▸ Prompt: Reproduce only the lines below from the line containing "Click kunaltyagi's avatar picture" to the line containing "Task: Click the Connect Instagram button", exactly as written, with both end lines kept. Omit the pictures.

Screenshot grounding data
:::

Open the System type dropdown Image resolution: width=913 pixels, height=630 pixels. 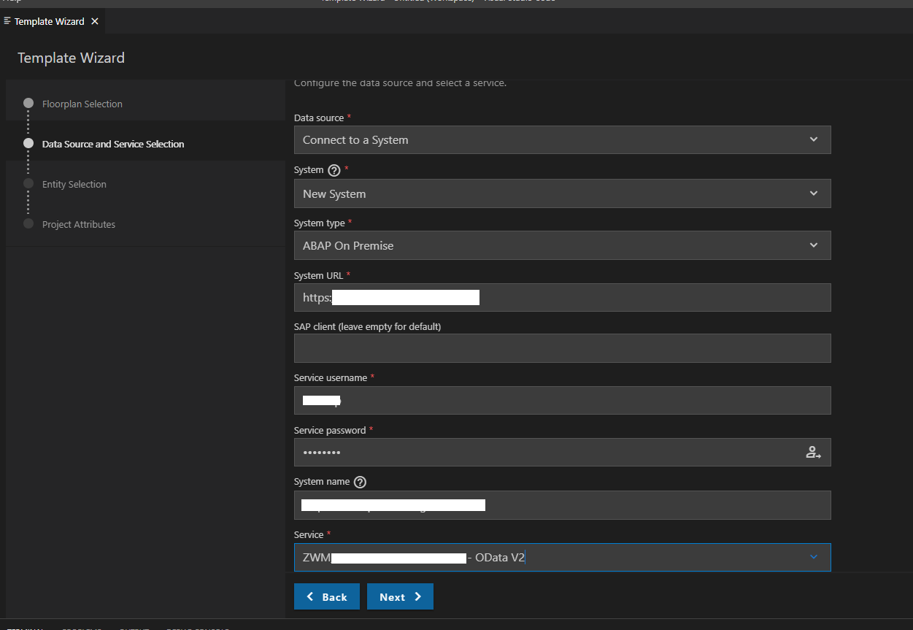click(561, 246)
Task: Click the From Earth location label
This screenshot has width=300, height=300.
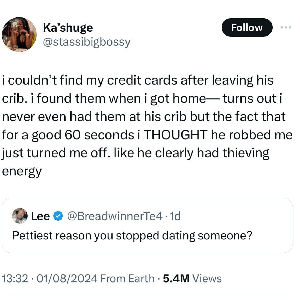Action: tap(127, 279)
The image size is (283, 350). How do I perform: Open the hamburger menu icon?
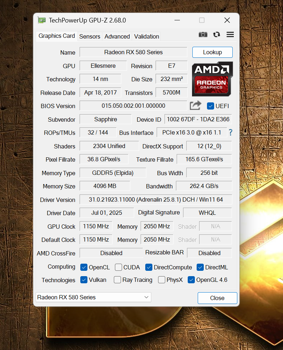click(230, 35)

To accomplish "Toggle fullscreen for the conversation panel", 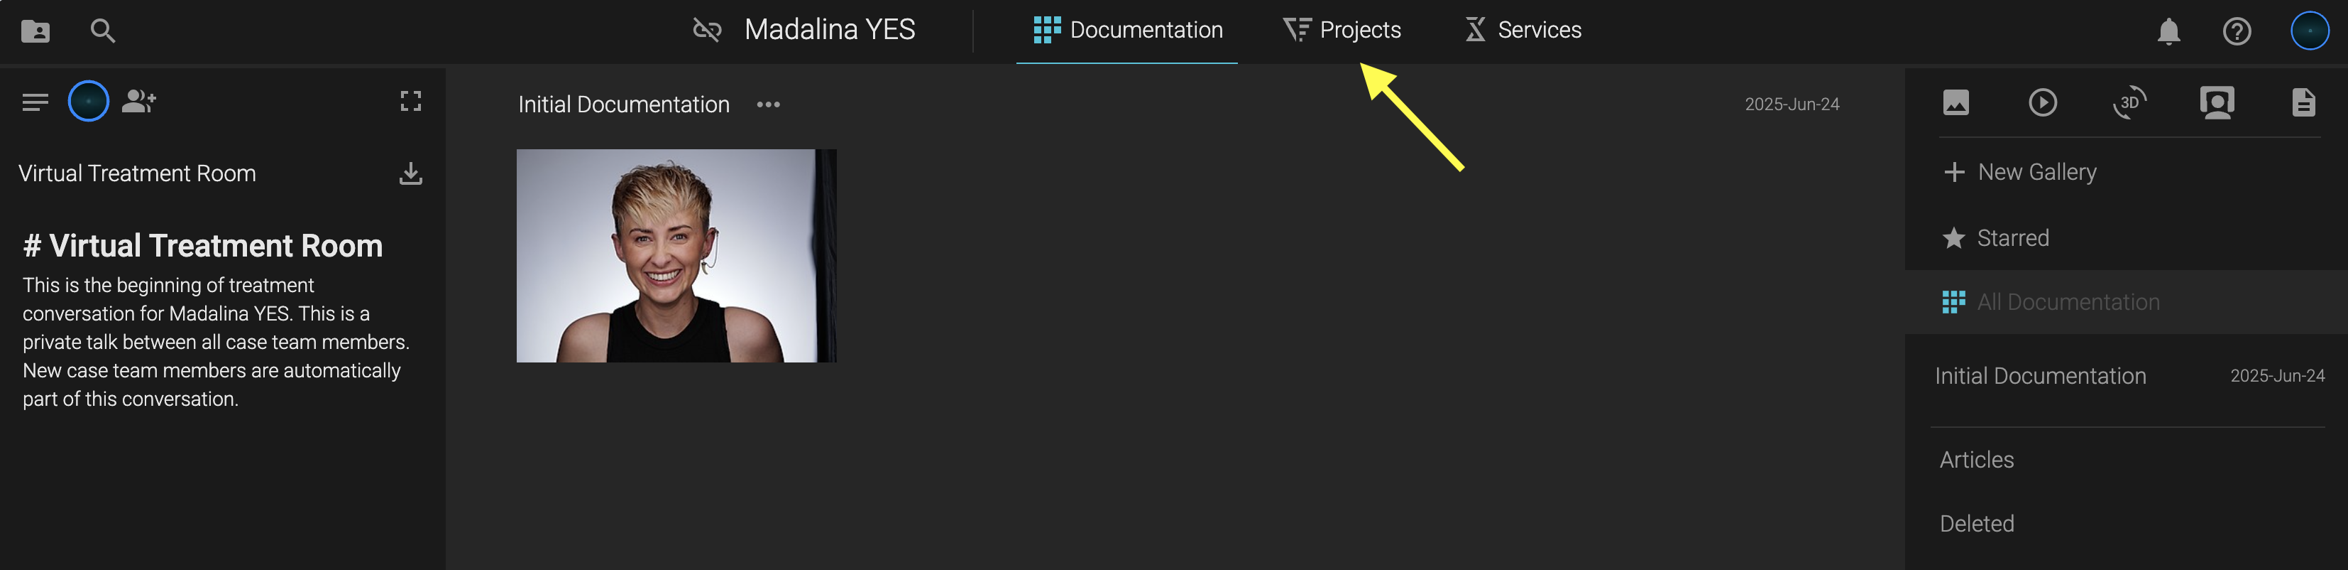I will click(410, 101).
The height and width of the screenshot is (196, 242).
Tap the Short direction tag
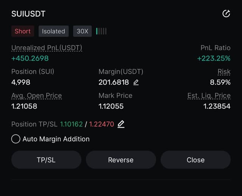23,31
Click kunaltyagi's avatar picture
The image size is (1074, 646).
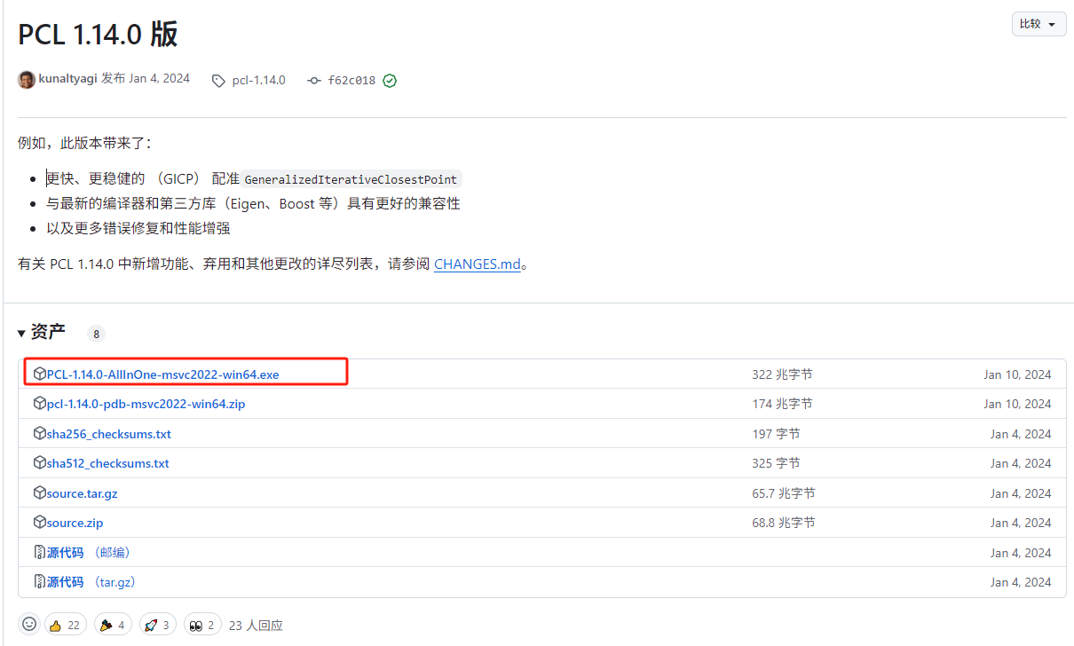(x=26, y=79)
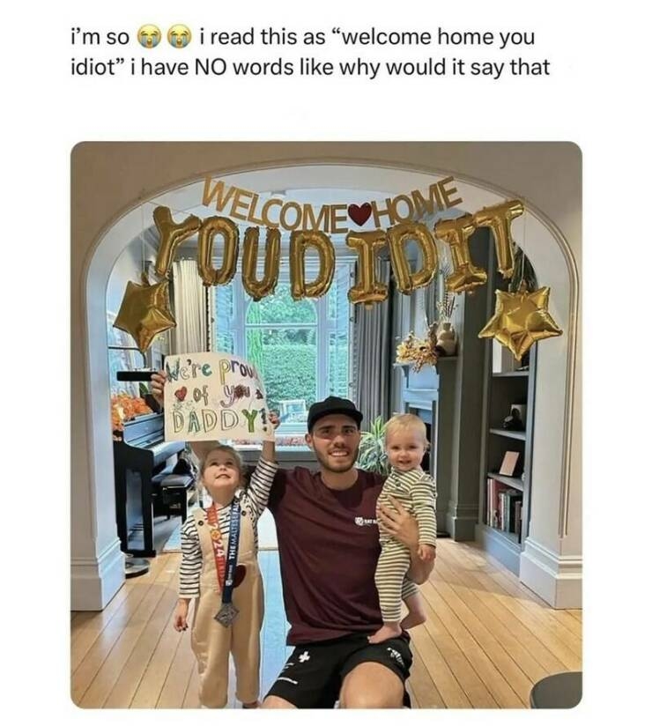Screen dimensions: 652x726
Task: Click the logo on the maroon t-shirt
Action: pyautogui.click(x=365, y=522)
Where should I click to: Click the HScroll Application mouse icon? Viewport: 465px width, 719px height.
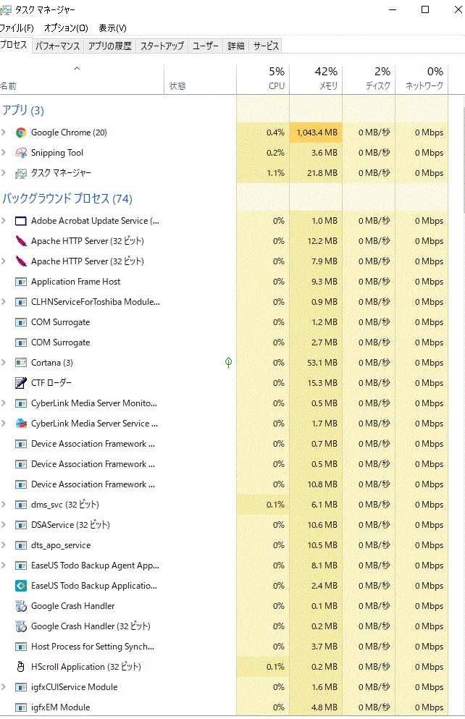click(x=21, y=667)
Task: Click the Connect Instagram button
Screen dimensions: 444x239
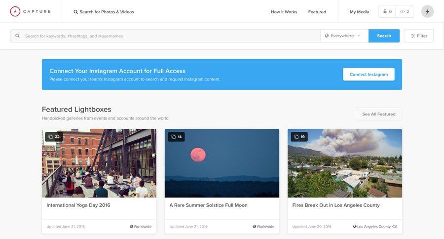Action: (x=369, y=75)
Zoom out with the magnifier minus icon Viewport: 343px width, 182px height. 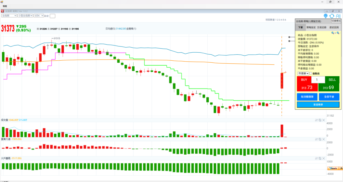click(x=338, y=33)
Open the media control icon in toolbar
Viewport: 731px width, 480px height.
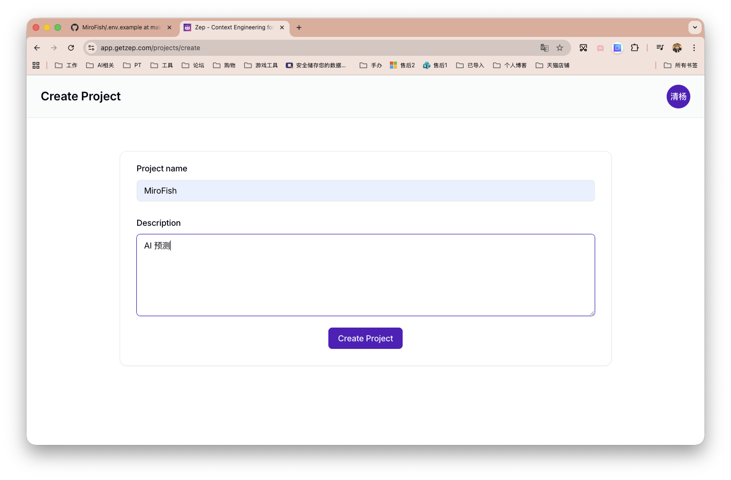660,48
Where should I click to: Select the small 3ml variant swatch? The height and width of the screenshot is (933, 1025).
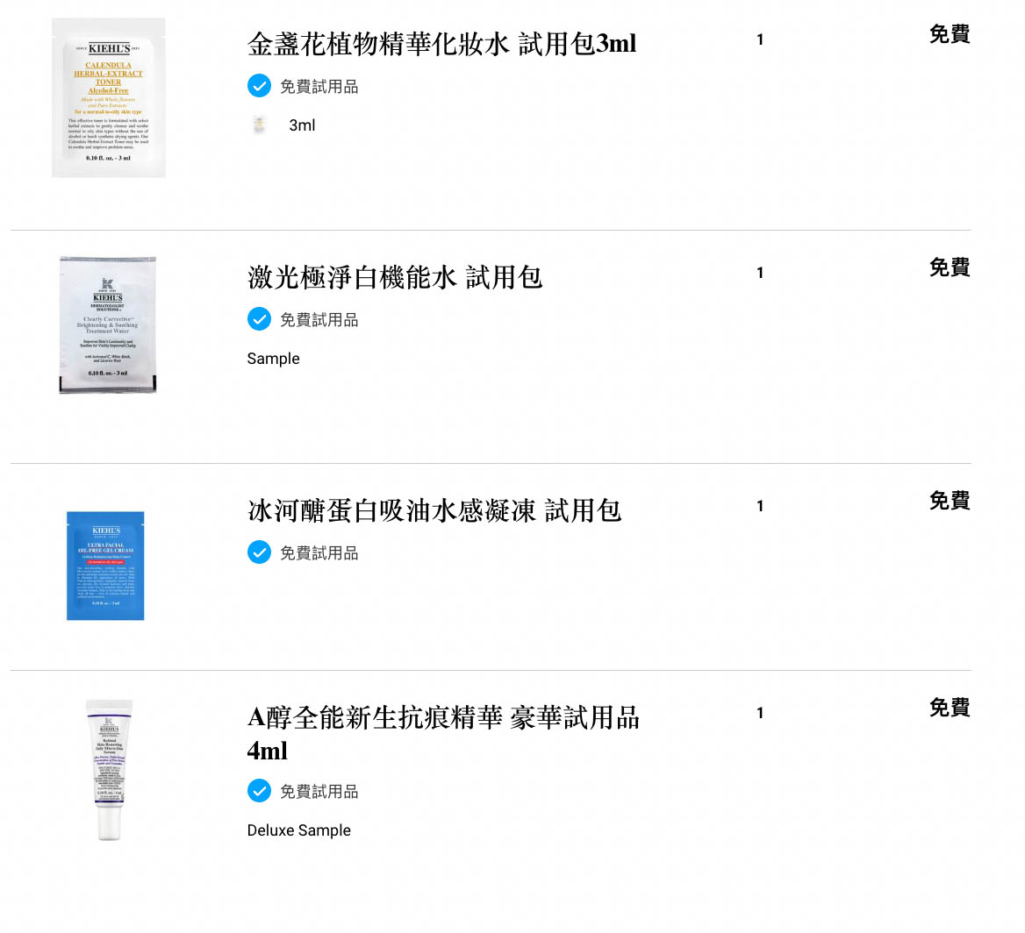tap(260, 125)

:::

▸ Reply to the task:
Click kunaltyagi's avatar picture
The image size is (1074, 646).
(x=26, y=79)
Screen dimensions: 652x726
Task: Click the logo on the maroon t-shirt
Action: pyautogui.click(x=365, y=522)
Where should I click to: Click the HScroll Application mouse icon? Viewport: 465px width, 719px height.
click(x=21, y=667)
Task: Click the Connect Instagram button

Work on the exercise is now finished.